- TEXT FOR ANALYSIS -
-- Opening Marker --
The core of Weimer’s automated solution is to help, rather than completely replace, human developers. As Weimer puts it, there’s a creative problem in software development, similar to writing a short story or a poem – both writers face the “tyranny of the blank page.” If you’re given a problem and there’s nothing there, it’s really hard to get started. But it’s often easier to offer criticism of somebody else’s work.
In the work just before this paper, Weimer and his team did a human study in which they showed tool-generated patches to developers, and it turned out that seeing the patch, even if it was wrong or created by a machine, meant that it took less time for developers to come up with a correct patch.
This meant that even if these auto-generated patches were only used to point human developers in the right direction, it could still reduce the total cost associated with fixing these bugs. The hope was, by automatically covering or helping along the easy bugs, that would free up developer time to tackle the harder bugs that really matter.
To actually generate the patches, Weimer worked with Michigan CSE alumna Stephanie Forrest at the University of Mexico on an implementation that used a paradigm called genetic programming. Genetic programming is an approach in computer science that takes analogs from biological evolution, like selection, mutation, or fitness functions, and uses them to solve programming problems. It poses questions like, can we evolve a population of solutions the same way a population of turtles might evolve on an island over a long period of time?
The initial plan was to search through the space of all possible patches to the bugged program until the algorithm found a good one. It was the “monkeys banging on typewriters” approach – and it didn’t work in any reasonable time.
-- Closing Marker --
- WHAT THIS EXERCISE ASKS -
**1.** List every analog from biological evolution that the passage on automated bug repair names as used in genetic programming.
**2.** Go on with the passage on automated bug repair, picking up after its final sentence.
The data that follow are separate from the passage on automated bug repair and have no connection to it.

- INFORMATION SUPPLIED -
-- Opening Marker --
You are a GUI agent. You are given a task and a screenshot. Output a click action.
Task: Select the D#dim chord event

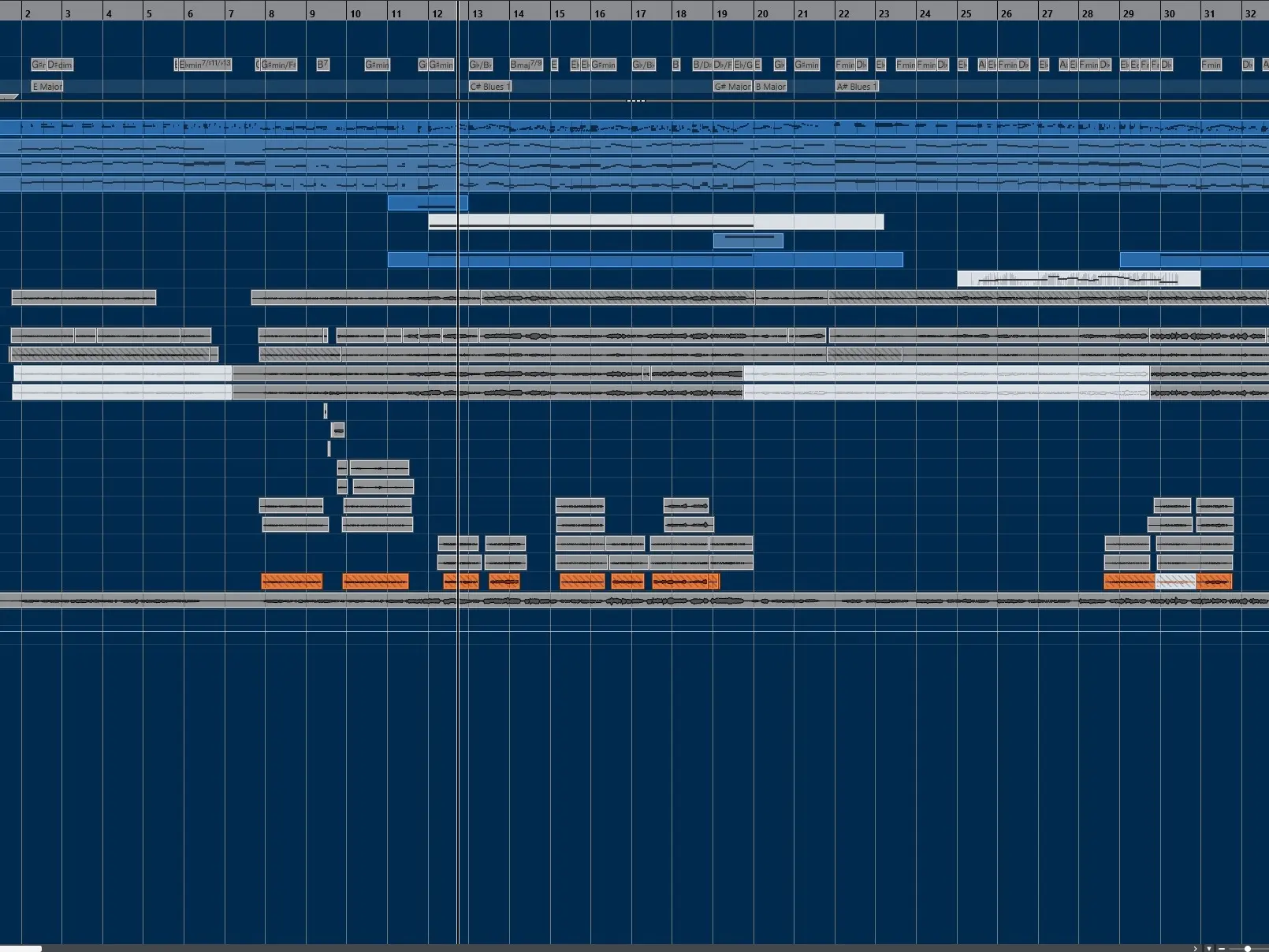point(60,65)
-- Closing Marker --
- RESPONSES PER TASK -
**1.** selection, mutation, fitness functions

**2.**
What they did instead was gain insights from students in entry-level CS courses. When early students are faced with programming problems that don’t function correctly, what they’ll often do is scatter print statements throughout their program to find the bug and figure out what line of code needs to be changed. Students then semi-randomly make changes around that line and resubmit their program until they get the result they want.
Weimer’s approach to automated program repair is basically just that – simulating the semi-random, but directed, changes of a CS-101 student. The program focuses attention on where the bug likely is, a technique called fault localization, and then makes changes that are likely to be realistic.
In the field of genetic programming, these changes are called mutations. The changes themselves are determined in one of three general ways – either through removing code, shuffling code, or copying code written by humans elsewhere in the program in question.
When a combination of changes successfully compiles, the newly patched program is run on test cases that ensure two things: first, that the program’s existing functionality is unchanged (called regression testing), and then that the problem bug has been resolved. As soon as that is achieved, the patch can be shown to developers for further tidying up – a big time-saver over writing a patch from scratch.
Another issue solved by this approach is security deployments. In the event of a major product crash or security leak, hotfixes are needed at a moment’s notice to keep the product running without more catastrophic issues. Even a bug that needs improvement later but gets the job done in a pinch can often be an improvement over ceasing operations entirely.
This solution came to inspire a number of iterations that expanded on the idea and made it more practical for real-world solutions. Techniques for large cloud-powered or online companies to determine suspicious or irregular behavior in real time meant the automatic fixes could be applied to problems as they arose, completely removing developers from the immediate response process. This is exactly the workload described by Facebook in their implementation of automated repair, in which they explicitly cite Weimer’s work.
This award marks the third such ten-year award Weimer’s research group has earned.